-------- Data for this exercise --------
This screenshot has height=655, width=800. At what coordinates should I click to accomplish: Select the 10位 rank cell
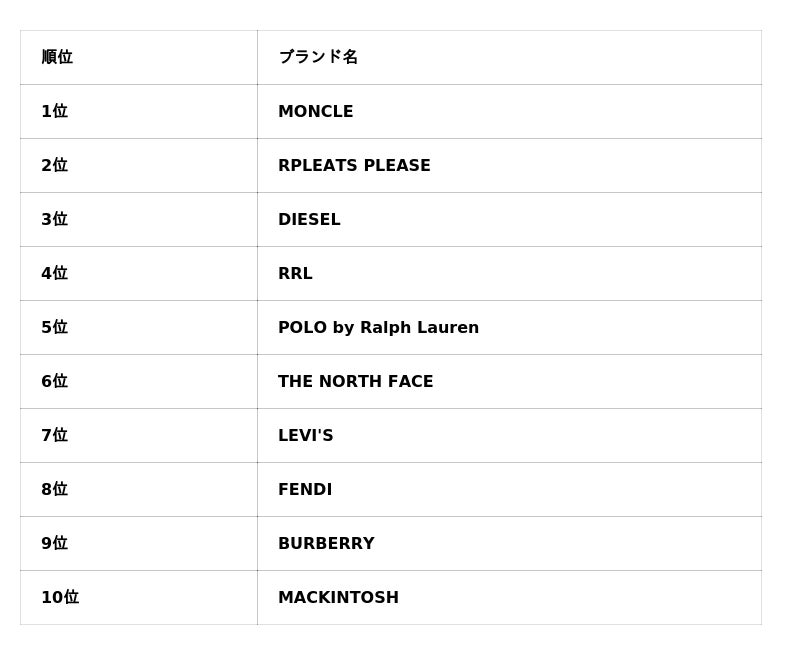[60, 598]
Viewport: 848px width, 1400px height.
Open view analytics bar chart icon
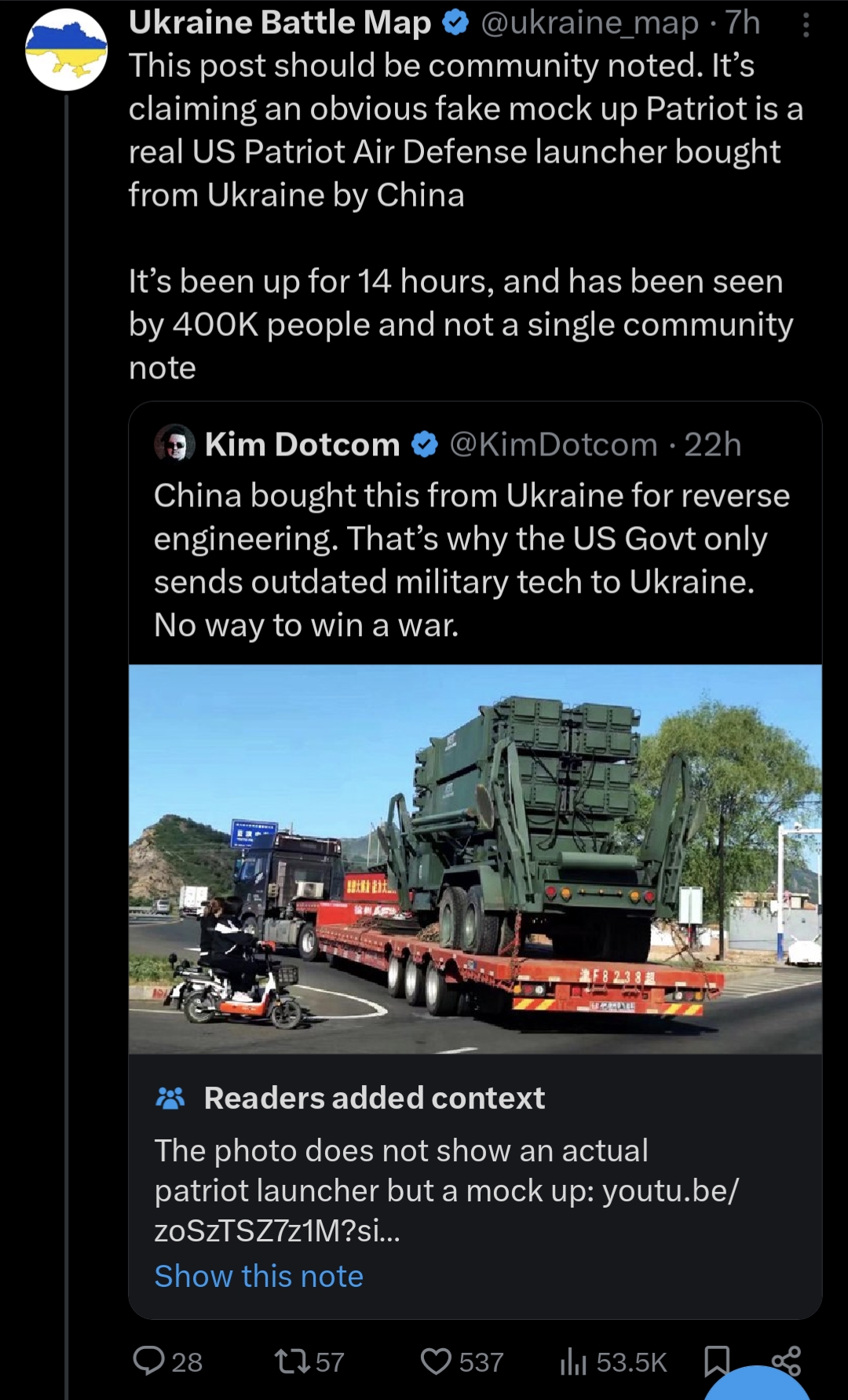click(x=573, y=1361)
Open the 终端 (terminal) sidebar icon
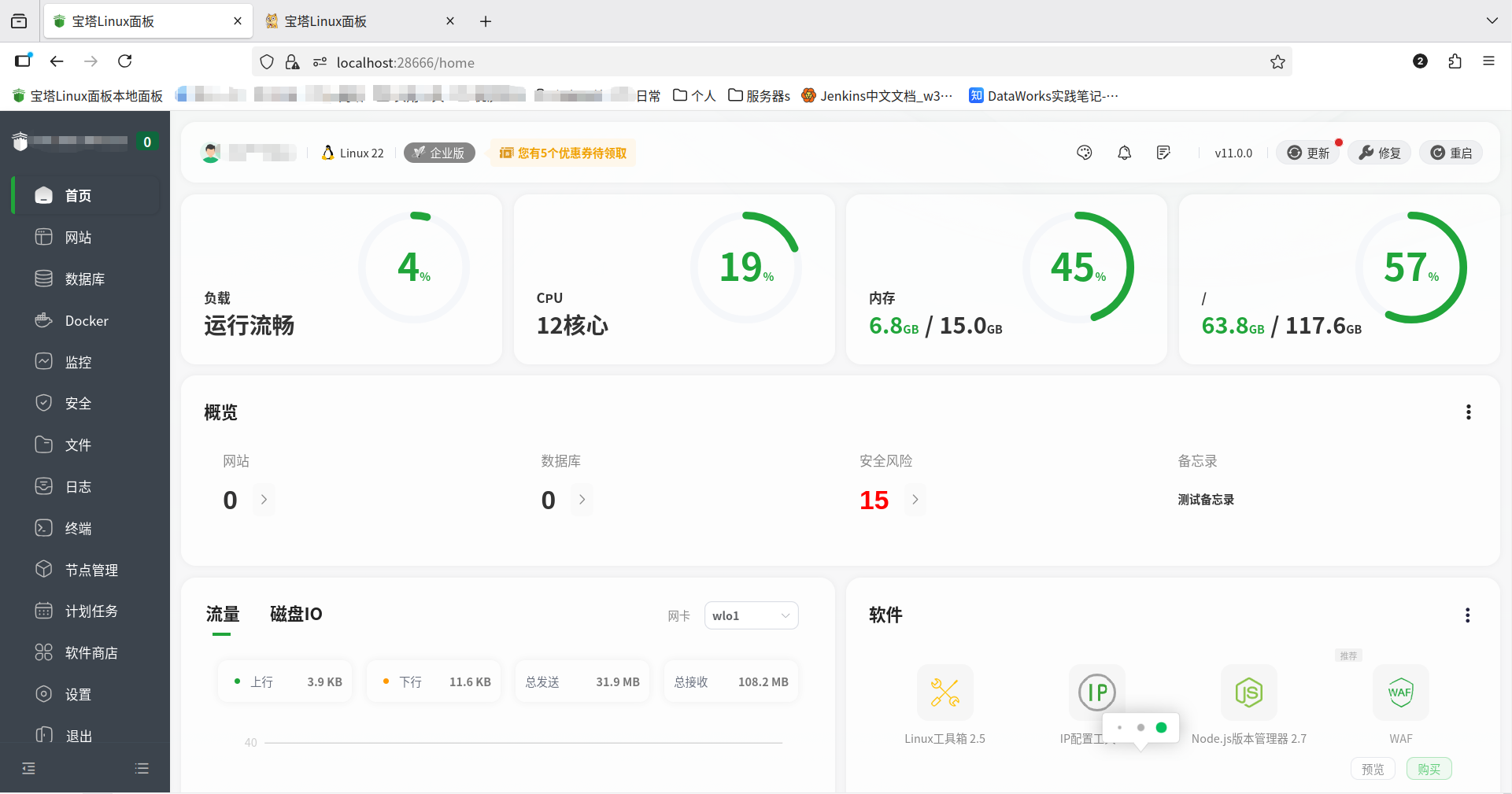The height and width of the screenshot is (794, 1512). point(76,528)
--------
Write out all of the entries above again with "icon" replaced by "button" and every other part unchanged. Leave the pictures out.

This screenshot has height=655, width=800. At what coordinates should I click to accomplish: Select the 10位 rank cell
[60, 598]
Viewport: 848px width, 1400px height.
Open view analytics bar chart button
click(x=573, y=1361)
Open the 终端 (terminal) sidebar button
The height and width of the screenshot is (794, 1512). point(76,528)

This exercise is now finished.